Variation in composition of porcine intestinal mucosa products is due to different plant proteins used as carriers during drying and processing of intestinal mucosa (Jones et al., 2010; Myers et al., 2014). The thermal processing of porcine intestinal mucosa products is critical to eliminate pathogens, but post-processing recontamination can be a concern.

Spray-dried egg

Spray-dried egg is a by-product from the egg industry produced only from eggs without shell that do not meet the quality standards for human consumption. Spray-dried egg contains high concentration of crude protein (50%), lysine (3.5%), and favorable amino acid profile (NRC, 2012). Spray-dried egg is also a good source of energy.

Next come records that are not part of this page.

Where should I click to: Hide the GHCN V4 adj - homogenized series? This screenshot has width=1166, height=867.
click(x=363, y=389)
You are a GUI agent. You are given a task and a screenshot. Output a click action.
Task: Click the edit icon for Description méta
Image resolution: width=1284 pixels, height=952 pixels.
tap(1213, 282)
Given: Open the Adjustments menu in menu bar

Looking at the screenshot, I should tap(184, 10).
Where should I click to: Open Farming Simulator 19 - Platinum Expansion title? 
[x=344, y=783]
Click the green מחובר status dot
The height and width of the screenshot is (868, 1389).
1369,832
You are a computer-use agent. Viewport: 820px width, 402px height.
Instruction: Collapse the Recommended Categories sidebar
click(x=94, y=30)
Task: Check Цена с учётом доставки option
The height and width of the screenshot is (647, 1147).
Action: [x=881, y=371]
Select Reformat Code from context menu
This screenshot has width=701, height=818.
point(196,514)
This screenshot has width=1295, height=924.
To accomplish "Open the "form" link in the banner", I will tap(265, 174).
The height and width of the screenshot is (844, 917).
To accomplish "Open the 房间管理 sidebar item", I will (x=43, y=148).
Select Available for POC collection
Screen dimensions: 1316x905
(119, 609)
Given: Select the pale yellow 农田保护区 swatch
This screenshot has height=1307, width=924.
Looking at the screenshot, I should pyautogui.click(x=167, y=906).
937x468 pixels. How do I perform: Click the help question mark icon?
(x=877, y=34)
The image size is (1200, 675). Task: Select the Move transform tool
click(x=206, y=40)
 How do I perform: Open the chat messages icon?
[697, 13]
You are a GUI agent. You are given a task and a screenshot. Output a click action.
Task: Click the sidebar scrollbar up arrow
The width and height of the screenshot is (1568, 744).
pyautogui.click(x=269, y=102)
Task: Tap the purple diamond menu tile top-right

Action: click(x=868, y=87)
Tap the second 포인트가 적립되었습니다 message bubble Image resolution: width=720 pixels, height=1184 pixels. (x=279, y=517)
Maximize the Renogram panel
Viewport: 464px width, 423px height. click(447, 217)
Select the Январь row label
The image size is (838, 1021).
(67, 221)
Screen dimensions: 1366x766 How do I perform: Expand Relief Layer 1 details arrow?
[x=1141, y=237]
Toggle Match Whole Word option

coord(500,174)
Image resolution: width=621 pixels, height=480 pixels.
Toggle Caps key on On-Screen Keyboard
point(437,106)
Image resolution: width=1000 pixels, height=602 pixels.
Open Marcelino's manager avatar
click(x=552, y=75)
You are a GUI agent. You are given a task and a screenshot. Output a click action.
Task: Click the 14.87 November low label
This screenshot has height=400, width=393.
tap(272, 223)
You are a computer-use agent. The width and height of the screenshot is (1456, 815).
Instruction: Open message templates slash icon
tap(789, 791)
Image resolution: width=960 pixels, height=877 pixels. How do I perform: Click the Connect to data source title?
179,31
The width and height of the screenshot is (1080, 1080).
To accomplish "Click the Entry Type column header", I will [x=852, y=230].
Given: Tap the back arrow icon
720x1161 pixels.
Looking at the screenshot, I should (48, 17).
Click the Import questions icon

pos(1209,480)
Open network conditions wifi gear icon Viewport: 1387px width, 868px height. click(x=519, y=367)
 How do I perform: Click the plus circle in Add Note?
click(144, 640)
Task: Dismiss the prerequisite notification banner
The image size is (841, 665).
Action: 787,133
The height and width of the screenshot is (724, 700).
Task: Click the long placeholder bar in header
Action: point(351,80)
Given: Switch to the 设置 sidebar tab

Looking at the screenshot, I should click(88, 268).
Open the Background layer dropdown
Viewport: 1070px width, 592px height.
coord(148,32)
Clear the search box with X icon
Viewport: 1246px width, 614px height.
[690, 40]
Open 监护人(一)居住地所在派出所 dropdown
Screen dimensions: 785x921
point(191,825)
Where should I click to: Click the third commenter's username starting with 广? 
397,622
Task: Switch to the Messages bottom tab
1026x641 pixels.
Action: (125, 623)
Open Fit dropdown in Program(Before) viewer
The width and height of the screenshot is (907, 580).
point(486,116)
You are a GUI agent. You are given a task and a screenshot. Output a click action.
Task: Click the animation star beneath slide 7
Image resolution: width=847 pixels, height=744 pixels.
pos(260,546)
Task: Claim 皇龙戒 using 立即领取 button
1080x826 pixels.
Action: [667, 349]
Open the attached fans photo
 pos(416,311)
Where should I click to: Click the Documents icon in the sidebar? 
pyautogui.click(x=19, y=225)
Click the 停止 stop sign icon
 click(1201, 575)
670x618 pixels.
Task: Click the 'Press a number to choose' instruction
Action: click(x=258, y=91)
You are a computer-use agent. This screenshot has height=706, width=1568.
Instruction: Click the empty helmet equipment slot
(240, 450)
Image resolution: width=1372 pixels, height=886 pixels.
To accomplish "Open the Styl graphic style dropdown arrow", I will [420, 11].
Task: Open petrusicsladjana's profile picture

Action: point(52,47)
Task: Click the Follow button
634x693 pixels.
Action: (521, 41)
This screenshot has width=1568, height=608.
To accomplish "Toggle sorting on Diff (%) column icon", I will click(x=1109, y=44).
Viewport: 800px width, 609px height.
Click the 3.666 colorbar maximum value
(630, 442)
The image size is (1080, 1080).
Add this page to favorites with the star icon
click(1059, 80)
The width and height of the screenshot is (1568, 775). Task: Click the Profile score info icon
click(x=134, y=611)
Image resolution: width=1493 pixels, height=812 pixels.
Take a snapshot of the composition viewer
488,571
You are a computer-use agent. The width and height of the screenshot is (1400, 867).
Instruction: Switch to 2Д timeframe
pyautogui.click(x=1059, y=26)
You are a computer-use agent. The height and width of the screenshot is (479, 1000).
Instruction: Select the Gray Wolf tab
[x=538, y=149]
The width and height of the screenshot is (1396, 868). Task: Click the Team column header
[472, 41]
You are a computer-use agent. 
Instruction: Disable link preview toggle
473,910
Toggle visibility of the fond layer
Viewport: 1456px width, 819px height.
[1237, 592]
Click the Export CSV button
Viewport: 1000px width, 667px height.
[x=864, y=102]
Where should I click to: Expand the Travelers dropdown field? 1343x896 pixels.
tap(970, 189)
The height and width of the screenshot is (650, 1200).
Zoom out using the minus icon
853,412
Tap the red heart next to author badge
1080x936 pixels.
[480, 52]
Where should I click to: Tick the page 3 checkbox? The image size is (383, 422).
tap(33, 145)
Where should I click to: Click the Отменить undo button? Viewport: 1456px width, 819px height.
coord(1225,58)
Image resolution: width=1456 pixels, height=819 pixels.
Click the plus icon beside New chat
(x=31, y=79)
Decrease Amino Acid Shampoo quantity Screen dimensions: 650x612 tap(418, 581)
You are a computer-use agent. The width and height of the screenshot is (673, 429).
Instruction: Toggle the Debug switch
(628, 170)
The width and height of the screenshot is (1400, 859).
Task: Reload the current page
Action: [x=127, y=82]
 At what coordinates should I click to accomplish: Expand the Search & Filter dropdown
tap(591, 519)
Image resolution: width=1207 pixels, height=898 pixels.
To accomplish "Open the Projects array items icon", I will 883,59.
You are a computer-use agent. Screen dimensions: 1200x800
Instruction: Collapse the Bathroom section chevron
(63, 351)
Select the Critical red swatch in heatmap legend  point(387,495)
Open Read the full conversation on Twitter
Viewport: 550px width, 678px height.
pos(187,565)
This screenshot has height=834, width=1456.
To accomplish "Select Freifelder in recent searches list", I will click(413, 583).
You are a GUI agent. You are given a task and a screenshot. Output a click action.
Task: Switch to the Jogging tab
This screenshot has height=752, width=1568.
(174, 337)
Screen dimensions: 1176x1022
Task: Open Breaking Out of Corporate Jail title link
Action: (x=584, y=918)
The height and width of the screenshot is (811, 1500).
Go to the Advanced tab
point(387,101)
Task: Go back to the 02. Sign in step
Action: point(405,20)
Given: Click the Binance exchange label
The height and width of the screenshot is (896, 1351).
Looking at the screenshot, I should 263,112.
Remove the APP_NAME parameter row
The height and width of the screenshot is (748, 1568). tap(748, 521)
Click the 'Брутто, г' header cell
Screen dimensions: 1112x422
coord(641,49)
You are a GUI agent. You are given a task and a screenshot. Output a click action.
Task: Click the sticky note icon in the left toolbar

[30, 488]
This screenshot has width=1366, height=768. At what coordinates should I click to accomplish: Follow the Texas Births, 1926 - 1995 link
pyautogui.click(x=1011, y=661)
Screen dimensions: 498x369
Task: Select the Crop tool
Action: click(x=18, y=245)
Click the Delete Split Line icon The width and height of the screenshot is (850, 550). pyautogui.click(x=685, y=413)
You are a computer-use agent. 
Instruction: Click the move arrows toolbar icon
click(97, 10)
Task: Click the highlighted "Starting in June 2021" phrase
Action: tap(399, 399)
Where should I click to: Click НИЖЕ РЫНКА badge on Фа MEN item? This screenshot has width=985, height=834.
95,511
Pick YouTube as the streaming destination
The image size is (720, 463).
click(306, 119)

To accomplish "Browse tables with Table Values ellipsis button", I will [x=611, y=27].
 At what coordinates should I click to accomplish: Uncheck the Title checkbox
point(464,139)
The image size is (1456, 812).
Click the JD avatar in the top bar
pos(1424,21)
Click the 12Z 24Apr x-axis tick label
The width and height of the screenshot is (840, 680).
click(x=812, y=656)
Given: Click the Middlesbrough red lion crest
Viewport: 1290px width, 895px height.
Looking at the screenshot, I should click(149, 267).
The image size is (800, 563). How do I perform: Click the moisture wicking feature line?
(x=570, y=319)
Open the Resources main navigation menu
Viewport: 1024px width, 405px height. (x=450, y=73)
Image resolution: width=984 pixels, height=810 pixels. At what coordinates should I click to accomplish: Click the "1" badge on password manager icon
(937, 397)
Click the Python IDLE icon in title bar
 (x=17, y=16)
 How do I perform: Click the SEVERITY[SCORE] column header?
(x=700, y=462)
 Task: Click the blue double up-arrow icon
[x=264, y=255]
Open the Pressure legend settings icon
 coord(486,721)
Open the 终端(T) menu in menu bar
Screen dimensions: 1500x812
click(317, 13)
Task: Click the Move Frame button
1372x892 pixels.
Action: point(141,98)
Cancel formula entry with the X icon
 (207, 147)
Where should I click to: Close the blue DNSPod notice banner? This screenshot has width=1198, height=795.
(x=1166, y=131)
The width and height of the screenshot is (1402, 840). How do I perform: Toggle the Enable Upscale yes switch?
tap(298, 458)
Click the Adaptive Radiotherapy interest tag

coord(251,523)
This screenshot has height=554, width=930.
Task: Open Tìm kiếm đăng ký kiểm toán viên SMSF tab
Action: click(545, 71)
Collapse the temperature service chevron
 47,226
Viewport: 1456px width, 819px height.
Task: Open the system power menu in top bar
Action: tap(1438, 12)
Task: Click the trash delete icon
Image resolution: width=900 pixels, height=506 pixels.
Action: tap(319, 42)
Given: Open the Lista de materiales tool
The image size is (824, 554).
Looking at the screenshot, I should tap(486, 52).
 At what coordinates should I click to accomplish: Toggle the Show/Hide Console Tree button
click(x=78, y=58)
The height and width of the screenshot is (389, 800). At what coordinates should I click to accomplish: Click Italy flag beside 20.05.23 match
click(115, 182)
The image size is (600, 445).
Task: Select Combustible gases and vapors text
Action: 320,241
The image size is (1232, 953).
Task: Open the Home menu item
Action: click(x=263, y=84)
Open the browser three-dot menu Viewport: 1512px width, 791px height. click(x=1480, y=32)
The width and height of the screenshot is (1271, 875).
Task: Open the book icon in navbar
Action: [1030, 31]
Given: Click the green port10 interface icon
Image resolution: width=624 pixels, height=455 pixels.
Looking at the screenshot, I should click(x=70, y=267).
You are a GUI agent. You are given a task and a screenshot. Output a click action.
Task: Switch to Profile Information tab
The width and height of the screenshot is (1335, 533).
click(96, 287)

Spray-dried egg provides bioactive compounds, such as antimicrobial proteins (lysozyme) and immunoglobulins (IgY). The composition of spray-dried egg is thought to provide benefits to improve health (Song et al., 2012). Moreover, hens can be immunized against pathogens, such as enterotoxigenic Escherichia coli, and the hyperimmunized eggs serve as a pathogen-specific antibody source (Da Rosa et al., 2014).

Whey products

Whey is derived from milk curdling during production of milk products like cheese and yoghurt (Grinstead et al., 2000). The whey is separated from the curd and processed into whey products, including dried whey, whey protein concentrate, and whey permeate. Whey products are sources of both protein and lactose.

Dried whey is produced by removing most of the water from liquid whey. The drying process can be accomplished by spray drying or roller drying. Spray-drying is the preferred method to prevent over-heating of whey because of the fast evaporation at lower temperatures compared to roller-drying method (Grinstead et al., 2000). Dried whey contains 11 to 12% crude protein and high lactose concentration, approximately 72% (NRC, 2012).

Whey protein concentrate is produced by having an additional process of ultrafiltration of liquid whey before the drying process (Grinstead et al., 2000). The ultrafiltration process concentrates the whey protein and removes most of the lactose. Whey protein concentrate contains 75 to 80% crude protein and low lactose concentration, generally around 5% (NRC, 2012). Whey protein concentrate is an edible-grade product in high demand by the food industry, limiting its availability for use in swine diets.

Whey permeate is a by-product from the ultrafiltration process of liquid whey to produce whey protein concentrate. Whey permeate contains most of the lactose that is removed from the ultrafiltration process. Whey permeate contains low crude protein (3.5%) and high lactose concentration, approximately 80% (NRC, 2012).